CGpipe is a bioinformatics pipeline development language. It is very similar in spirit (and practice) to the venerable Makefile, but geared towards execution in an HPC environment.
Like Makefiles, cgpipe pipelines establish a series of build targets, their required dependencies, and a recipe (shell script) used to build the outputs.
Unlike Makefiles, cgpipe pipelines are executable scripts that can incorporate logic and flow control in the setup and execution of the build-graph. Additionally, cgpipe doesn't actually execute your job scripts – instead, it submits these jobs to a proper job scheduler for efficient distributed processing across a computational cluster.

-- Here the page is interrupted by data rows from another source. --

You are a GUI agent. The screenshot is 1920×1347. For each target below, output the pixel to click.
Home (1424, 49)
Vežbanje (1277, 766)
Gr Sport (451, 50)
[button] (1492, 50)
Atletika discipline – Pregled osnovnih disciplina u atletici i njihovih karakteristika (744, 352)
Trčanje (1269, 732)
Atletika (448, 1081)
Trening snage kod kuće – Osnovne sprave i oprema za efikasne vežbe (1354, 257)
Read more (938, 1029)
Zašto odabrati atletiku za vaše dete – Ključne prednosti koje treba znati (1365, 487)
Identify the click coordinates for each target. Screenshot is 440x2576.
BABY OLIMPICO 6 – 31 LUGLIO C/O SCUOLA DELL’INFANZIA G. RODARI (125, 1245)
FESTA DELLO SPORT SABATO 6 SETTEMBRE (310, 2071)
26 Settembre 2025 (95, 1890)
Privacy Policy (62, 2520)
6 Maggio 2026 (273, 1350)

CGpipe is distributed as a self-executing fat-JAR file. This means that for installation, all one needs is a working copy of Java and the cgpipe file.
CGpipe was written to support managing computational workflows in the study of pediatric cancers at Stanford University and the University of California San Francisco. For each patient sample sequenced, hundreds of jobs are generated and processed. This required the use of many different high-performance computing clusters over the years, including PBS, SGE, and SLURM clusters. The difficulty in migrating pipelines and adapting them to the different systems was one of the main motivations for cgpipe.
However, the major motivation was the desire to the the writing and use of complex pipelines as comparable to writing a simple shell script. For example, processing a single RNAseq sample may require 10's of jobs, but most of the logic is consistent between runs. There are a few variables (which FASTQ files to use, which reference genome, etc…), but for the most part, these can be handled with simple command line arguments. Then question then became – how can we make something that works like this:
$ ./rnaseq --fq1 input_R1.fastq --fq2 input_R2.fastq --ref GRCh38.fa --output sample1/
CGpipe was written to support this type of workflow. With this as the model, cgpipe has been refined over the years and has processed hundreds of thousands of jobs. If this is something that you need for data pipeline work, give it a try.